== Selected passage

Despite progress on the international economic front, exports of U.S.-manufactured goods have continued to grow very slowly. Through the first 11 months of 2013, manufactured goods exports have risen just 2.0 percent relative to the same time frame in 2012. This represents a deceleration from the 5.7 percent annual pace for 2012 and the roughly 15 percent required to meet President Obama’s National Export Initiative goals. Goods exports to Europe fell from 2012 to 2013, and we saw some easing in many other key markets as well. One of the brighter spots was goods exports to China, even as we continue to have a large trade deficit with that country.

We hope the better global growth will yield improvements for U.S.-manufactured exports in 2014. Many markets ended the year with manufacturing activity on a positive note. The Markit Eurozone Manufacturing PMI rose from 51.6 in November to 52.7 in December, expanding for the sixth consecutive month and reaching a level not seen since May 2011. While growth in Europe still has much room for improvement, it is clear that its emergence from the continent’s deep two-year recession has had a positive impact on overall sentiment. Likewise, manufacturing activity was generally higher in Asia and the emerging markets, even as the pace of growth in many of these economies eased a bit in December. For instance, the HSBC China Manufacturing PMI decreased from 50.8 to 50.5, but more importantly, activity has now risen modestly in the country for five straight months.

====

To-do list:
1. Reproduce the part of the passage on U.S. manufactured exports starting with "We hope the" and going on through "five straight months.".
2. Answer these questions from the passage on U.S. manufactured exports:
(a) By what percentage did manufactured goods exports rise through the first 11 months of 2013 compared with the same period in 2012?
(b) What level did the Markit Eurozone Manufacturing PMI reach in December?
(c) For how many straight months has manufacturing activity risen in China?
3. Continue the passage on U.S. manufactured exports after its final sentence.

== Raw data

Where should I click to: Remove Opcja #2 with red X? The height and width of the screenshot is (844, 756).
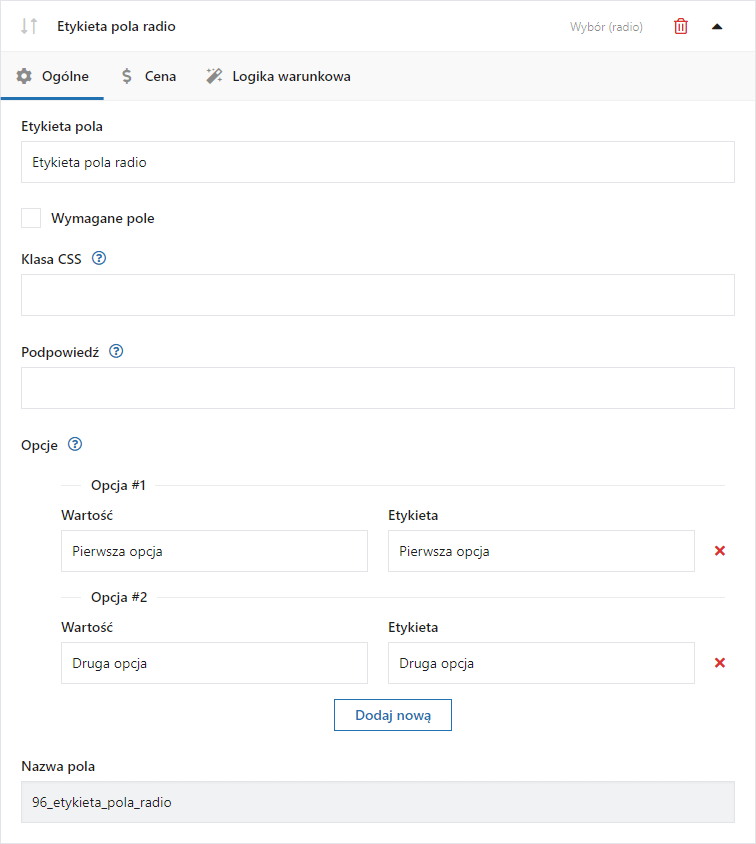[719, 663]
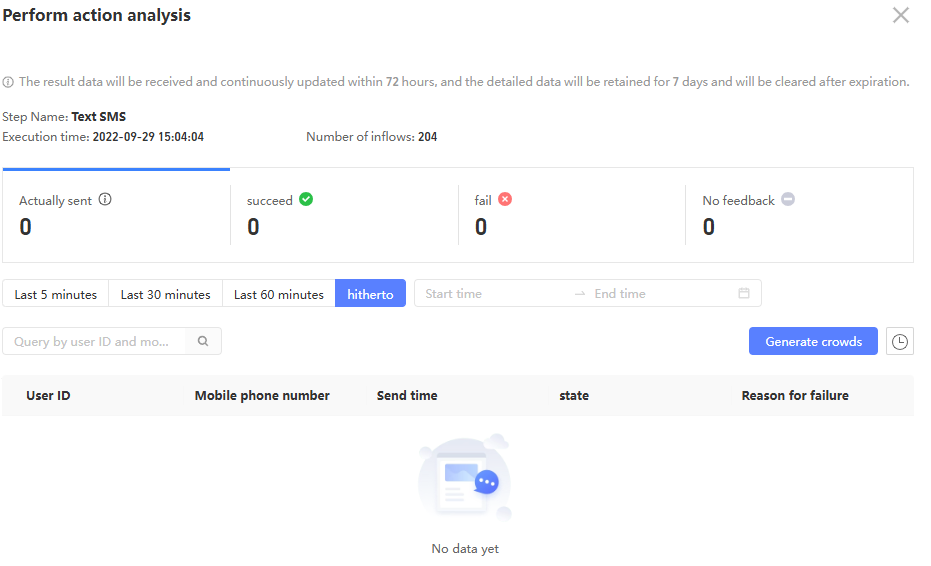
Task: Focus the user ID and mobile query field
Action: [x=98, y=341]
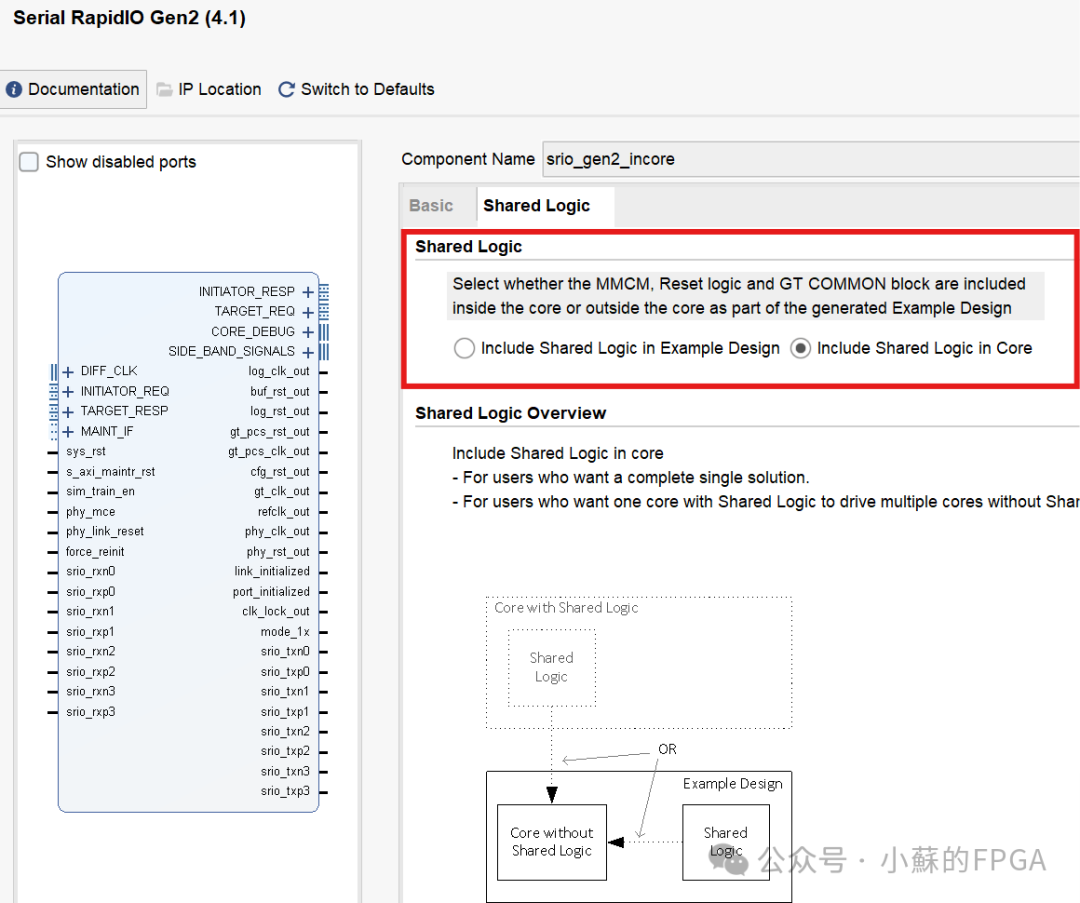Click the Documentation info icon
Image resolution: width=1080 pixels, height=903 pixels.
coord(14,90)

====

Answer list:
1.
We hope the better global growth will yield improvements for U.S.-manufactured exports in 2014. Many markets ended the year with manufacturing activity on a positive note. The Markit Eurozone Manufacturing PMI rose from 51.6 in November to 52.7 in December, expanding for the sixth consecutive month and reaching a level not seen since May 2011. While growth in Europe still has much room for improvement, it is clear that its emergence from the continent’s deep two-year recession has had a positive impact on overall sentiment. Likewise, manufacturing activity was generally higher in Asia and the emerging markets, even as the pace of growth in many of these economies eased a bit in December. For instance, the HSBC China Manufacturing PMI decreased from 50.8 to 50.5, but more importantly, activity has now risen modestly in the country for five straight months.

2.
(a) 2.0 percent
(b) 52.7
(c) Five months

3.
Our two largest trading partners have also made progress in recent months. While the RBC Canadian Manufacturing PMI fell from 55.3 to 53.5, manufacturers in Canada have reported steady improvements in activity since contracting briefly in March. Similar to the United States, the Canadian economy has picked up, with real GDP rising from 1.6 percent at the annual rate in the second quarter to 2.7 percent in the third quarter. Manufacturing capacity utilization rose to 80.5 percent in the third quarter, which was better than the 79.9 percent rate in the second quarter (but still below the 81.7 percent rate one year ago). Meanwhile, manufacturing activity in Mexico has risen for the fifth straight month, with stronger sales and production in December. Nonetheless, Mexican growth continues to climb quite slowly, with real GDP up just 1.6 percent in the second quarter and 1.3 percent in the third quarter.

Legislatively, House and Senate trade champions moved forward this week on new trade promotion authority (TPA) legislation, while trade negotiations in the Asia-Pacific region and with Europe continue to move forward.

Chad Moutray is the chief economist, National Association of Manufacturers.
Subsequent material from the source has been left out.